[Start of Attachment]

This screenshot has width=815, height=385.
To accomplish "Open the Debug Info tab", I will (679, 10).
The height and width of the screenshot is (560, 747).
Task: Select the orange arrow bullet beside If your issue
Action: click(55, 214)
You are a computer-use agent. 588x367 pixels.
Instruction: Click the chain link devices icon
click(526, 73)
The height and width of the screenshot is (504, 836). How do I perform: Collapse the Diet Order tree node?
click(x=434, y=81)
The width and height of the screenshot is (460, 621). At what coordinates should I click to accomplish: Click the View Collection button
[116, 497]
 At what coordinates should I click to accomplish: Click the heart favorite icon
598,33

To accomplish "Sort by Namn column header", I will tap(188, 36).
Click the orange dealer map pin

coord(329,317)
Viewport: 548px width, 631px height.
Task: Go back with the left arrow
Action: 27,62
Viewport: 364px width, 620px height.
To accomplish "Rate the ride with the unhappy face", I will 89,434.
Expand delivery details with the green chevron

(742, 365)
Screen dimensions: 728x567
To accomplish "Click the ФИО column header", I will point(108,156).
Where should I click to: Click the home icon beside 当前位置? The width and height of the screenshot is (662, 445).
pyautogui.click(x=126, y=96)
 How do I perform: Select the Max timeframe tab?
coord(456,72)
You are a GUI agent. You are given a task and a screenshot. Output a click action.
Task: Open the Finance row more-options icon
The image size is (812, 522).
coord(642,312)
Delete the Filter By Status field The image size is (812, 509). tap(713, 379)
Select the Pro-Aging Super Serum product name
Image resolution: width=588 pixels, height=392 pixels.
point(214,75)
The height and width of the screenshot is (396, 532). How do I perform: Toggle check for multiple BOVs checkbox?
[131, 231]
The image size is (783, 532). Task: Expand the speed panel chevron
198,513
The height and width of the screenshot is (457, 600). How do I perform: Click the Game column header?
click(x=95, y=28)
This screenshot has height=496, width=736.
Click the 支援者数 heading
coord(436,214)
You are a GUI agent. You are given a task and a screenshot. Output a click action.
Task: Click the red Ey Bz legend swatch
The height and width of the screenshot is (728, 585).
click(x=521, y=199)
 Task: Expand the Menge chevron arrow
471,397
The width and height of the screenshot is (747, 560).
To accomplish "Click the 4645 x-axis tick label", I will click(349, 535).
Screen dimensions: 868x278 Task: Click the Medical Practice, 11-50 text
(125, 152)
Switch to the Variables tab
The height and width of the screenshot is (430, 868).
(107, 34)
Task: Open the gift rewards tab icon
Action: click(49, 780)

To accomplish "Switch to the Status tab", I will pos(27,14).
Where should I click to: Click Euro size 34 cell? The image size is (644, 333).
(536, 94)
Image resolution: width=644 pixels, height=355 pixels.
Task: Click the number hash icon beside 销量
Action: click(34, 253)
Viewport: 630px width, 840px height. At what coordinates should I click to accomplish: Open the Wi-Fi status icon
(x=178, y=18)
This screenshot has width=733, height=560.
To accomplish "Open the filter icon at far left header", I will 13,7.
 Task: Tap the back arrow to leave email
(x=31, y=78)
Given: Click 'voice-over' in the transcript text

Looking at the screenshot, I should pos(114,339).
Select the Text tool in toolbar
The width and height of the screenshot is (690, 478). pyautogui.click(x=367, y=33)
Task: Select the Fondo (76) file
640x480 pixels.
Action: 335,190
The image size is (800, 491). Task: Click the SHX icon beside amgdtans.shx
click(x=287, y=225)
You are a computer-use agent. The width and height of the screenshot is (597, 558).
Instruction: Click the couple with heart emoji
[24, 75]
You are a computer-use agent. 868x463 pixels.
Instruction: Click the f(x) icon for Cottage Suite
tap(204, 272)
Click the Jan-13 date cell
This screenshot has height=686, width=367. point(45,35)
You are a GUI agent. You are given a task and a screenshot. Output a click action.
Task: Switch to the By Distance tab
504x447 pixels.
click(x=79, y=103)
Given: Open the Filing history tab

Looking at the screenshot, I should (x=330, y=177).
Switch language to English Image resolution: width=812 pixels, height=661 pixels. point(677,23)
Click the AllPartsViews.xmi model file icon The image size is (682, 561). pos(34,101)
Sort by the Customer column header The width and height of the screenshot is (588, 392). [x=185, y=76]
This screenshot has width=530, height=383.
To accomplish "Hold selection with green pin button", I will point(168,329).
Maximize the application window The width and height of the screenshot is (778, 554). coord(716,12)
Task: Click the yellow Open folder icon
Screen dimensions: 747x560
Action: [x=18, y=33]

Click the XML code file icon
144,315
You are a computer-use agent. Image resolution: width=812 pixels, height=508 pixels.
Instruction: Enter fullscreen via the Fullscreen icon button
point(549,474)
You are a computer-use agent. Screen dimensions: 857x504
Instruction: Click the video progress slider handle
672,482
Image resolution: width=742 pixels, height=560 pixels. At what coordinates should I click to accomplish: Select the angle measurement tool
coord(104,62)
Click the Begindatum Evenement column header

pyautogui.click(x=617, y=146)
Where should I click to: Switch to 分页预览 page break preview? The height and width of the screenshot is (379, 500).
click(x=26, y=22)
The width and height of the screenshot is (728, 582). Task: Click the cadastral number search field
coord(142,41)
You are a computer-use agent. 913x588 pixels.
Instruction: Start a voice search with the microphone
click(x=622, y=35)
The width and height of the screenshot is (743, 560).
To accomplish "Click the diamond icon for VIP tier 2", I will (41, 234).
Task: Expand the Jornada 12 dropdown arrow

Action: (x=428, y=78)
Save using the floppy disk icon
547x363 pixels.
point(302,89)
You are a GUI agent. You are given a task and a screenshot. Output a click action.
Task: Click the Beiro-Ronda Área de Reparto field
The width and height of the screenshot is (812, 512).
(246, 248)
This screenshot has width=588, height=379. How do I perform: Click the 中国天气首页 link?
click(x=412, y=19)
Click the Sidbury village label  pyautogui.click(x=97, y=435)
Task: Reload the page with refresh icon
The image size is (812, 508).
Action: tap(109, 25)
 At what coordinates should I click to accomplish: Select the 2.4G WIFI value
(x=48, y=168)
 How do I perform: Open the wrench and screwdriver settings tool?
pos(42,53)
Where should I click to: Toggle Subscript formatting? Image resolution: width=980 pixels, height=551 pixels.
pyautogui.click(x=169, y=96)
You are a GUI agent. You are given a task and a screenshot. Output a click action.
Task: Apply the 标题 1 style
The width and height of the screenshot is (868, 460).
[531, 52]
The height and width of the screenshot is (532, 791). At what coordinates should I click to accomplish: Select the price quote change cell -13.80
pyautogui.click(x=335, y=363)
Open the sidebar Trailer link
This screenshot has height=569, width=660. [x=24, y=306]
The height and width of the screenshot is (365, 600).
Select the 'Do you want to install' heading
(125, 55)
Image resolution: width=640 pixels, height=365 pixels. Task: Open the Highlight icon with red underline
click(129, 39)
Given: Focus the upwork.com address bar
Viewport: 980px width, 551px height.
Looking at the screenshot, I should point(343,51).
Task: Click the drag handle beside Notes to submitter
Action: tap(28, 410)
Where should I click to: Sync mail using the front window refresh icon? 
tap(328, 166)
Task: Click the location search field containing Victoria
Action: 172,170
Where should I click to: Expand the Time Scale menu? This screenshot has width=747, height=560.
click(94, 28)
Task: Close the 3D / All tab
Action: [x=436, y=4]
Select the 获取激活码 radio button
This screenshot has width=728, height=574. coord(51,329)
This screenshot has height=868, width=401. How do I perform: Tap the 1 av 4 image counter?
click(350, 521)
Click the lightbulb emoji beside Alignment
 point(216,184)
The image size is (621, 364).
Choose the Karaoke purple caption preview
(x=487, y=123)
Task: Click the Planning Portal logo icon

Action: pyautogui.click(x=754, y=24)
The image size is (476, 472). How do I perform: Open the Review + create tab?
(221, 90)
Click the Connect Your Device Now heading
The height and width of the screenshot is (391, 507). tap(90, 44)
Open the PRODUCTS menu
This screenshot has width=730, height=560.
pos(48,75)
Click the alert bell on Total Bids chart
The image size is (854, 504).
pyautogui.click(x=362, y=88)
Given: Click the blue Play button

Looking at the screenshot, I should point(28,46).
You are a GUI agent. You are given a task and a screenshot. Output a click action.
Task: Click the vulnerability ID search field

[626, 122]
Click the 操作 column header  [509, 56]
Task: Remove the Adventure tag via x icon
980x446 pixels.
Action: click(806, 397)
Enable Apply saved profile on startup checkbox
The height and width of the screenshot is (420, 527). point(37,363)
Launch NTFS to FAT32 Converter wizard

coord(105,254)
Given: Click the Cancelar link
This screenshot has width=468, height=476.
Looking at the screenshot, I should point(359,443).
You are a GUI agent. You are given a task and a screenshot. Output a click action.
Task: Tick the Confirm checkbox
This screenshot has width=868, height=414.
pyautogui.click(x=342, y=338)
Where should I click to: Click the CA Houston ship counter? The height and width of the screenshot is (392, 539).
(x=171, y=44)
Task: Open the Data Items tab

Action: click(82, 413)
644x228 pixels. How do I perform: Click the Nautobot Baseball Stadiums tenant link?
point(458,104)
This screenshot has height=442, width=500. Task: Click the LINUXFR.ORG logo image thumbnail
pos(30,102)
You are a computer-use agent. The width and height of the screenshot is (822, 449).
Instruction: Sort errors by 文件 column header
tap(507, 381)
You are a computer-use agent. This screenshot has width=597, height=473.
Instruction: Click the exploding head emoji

[End of Attachment]

*INSTRUCTIONS FOR THE TASK:*
The expected answer is a copy of every line in the entries that holds the word "computer".

*TASK SOLUTION:*
You are a computer-use agent. 588x367 pixels.
You are a computer-use agent. The width and height of the screenshot is (597, 558).
You are a computer-use agent. 868x463 pixels.
You are a computer-use agent. Image resolution: width=812 pixels, height=508 pixels.
You are a computer-use agent. Screen dimensions: 857x504
You are a computer-use agent. 913x588 pixels.
You are a computer-use agent. The width and height of the screenshot is (822, 449).
You are a computer-use agent. This screenshot has width=597, height=473.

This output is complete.